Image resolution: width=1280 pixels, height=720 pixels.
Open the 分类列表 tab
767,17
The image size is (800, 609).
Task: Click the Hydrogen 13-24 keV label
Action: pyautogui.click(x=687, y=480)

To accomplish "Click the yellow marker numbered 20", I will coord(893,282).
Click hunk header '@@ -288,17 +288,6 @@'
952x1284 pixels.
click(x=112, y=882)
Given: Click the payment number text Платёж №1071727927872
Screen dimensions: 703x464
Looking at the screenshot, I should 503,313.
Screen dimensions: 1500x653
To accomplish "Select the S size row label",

AIM OF THE EXERCISE —
Without changing a single character, write out all of the entries.

SOLUTION FOR THIS PROBLEM —
Image resolution: width=1280 pixels, height=720 pixels.
Open the 分类列表 tab
767,17
The image size is (800, 609).
Task: Click the Hydrogen 13-24 keV label
Action: pyautogui.click(x=687, y=480)

To accomplish "Click the yellow marker numbered 20", I will coord(893,282).
Click hunk header '@@ -288,17 +288,6 @@'
952x1284 pixels.
click(x=112, y=882)
Given: Click the payment number text Платёж №1071727927872
Screen dimensions: 703x464
Looking at the screenshot, I should 503,313.
Screen dimensions: 1500x653
To accomplish "Select the S size row label",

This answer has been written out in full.